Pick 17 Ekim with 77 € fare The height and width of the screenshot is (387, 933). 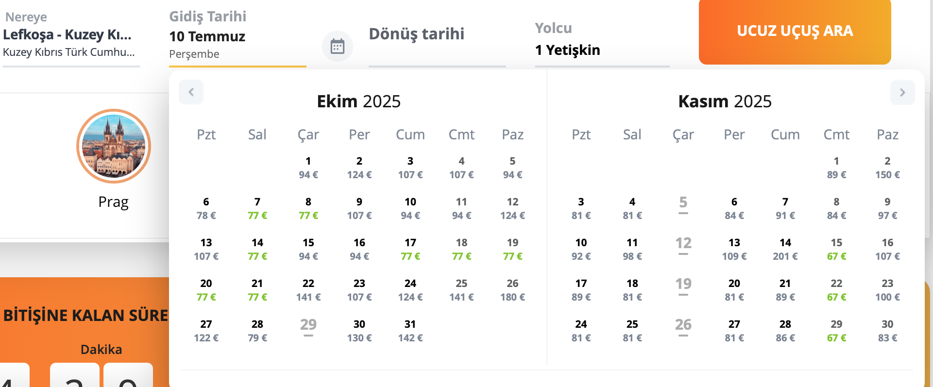(x=410, y=249)
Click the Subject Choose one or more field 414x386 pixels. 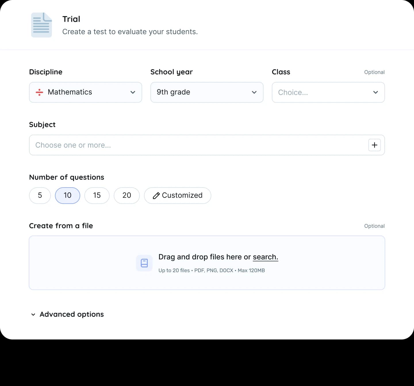coord(207,145)
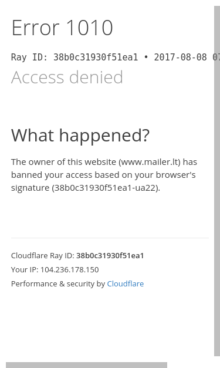Click the Performance & security by text
The image size is (220, 368).
[x=58, y=283]
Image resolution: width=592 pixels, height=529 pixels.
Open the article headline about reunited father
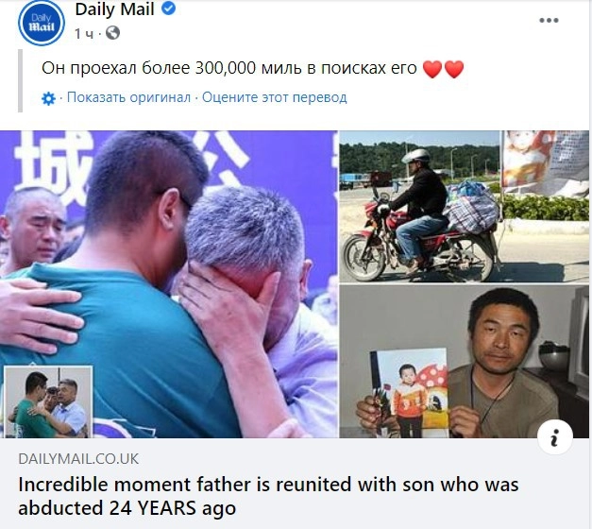268,496
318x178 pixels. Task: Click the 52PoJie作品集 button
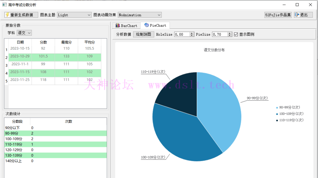(278, 15)
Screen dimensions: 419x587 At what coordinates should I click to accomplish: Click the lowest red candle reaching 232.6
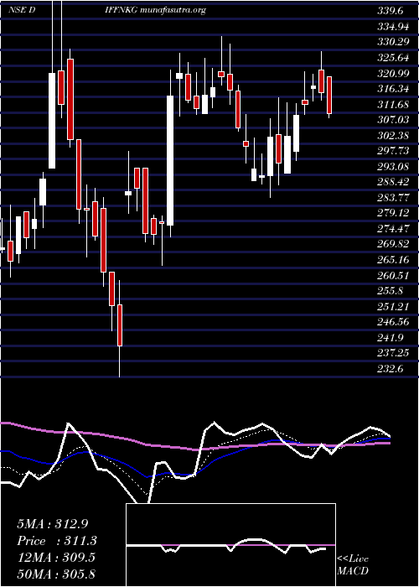pyautogui.click(x=120, y=325)
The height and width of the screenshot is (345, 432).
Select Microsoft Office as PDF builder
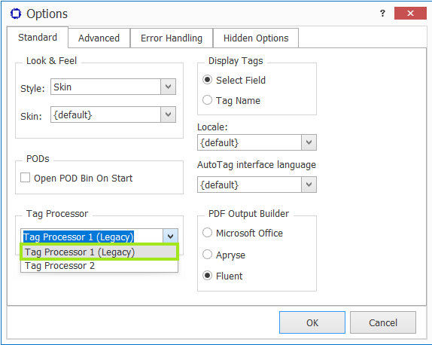click(x=207, y=233)
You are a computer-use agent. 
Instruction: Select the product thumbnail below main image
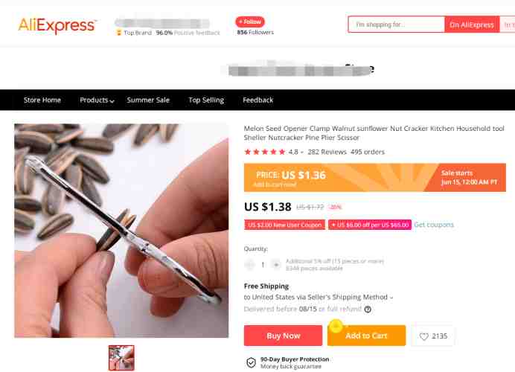[x=121, y=358]
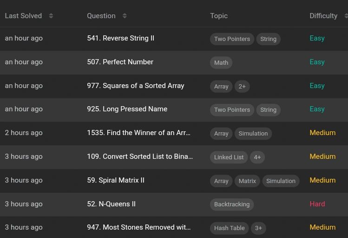Select the Backtracking topic tag
The height and width of the screenshot is (238, 348).
coord(232,204)
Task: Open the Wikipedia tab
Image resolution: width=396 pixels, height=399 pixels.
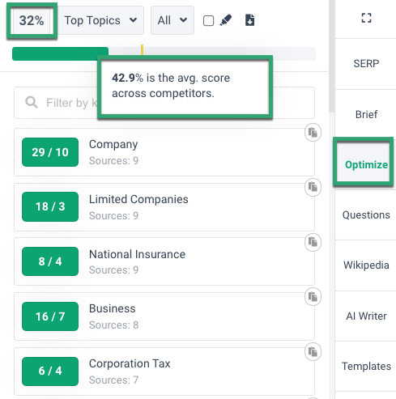Action: [x=366, y=265]
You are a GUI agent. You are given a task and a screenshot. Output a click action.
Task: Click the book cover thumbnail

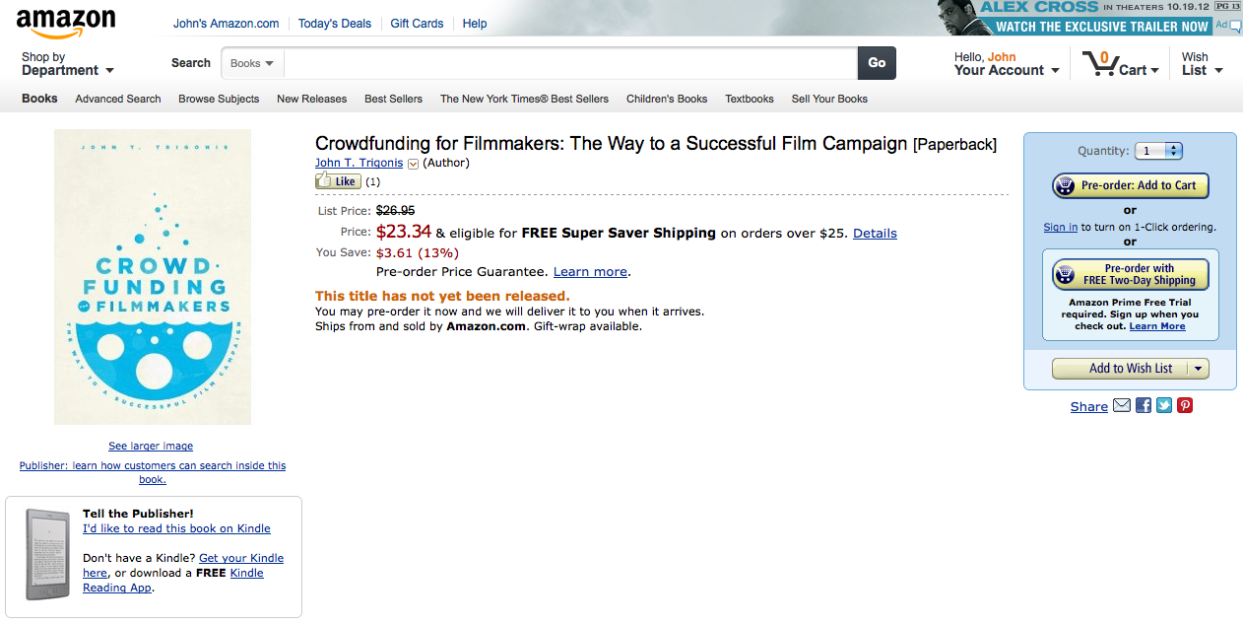(153, 277)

# # # # # # #

Transcribe the lines that run from the line bearing "Instruction: Select the" through the last line of the data. Keep the wording exact and leave out every picture.

Instruction: Select the product thumbnail below main image
[x=121, y=358]
Select the Backtracking topic tag
The height and width of the screenshot is (238, 348).
coord(232,204)
Task: Open the Wikipedia tab
Image resolution: width=396 pixels, height=399 pixels.
Action: [x=366, y=265]
You are a GUI agent. You are given a task and a screenshot. Output a click action.
Task: Click the book cover thumbnail

(153, 277)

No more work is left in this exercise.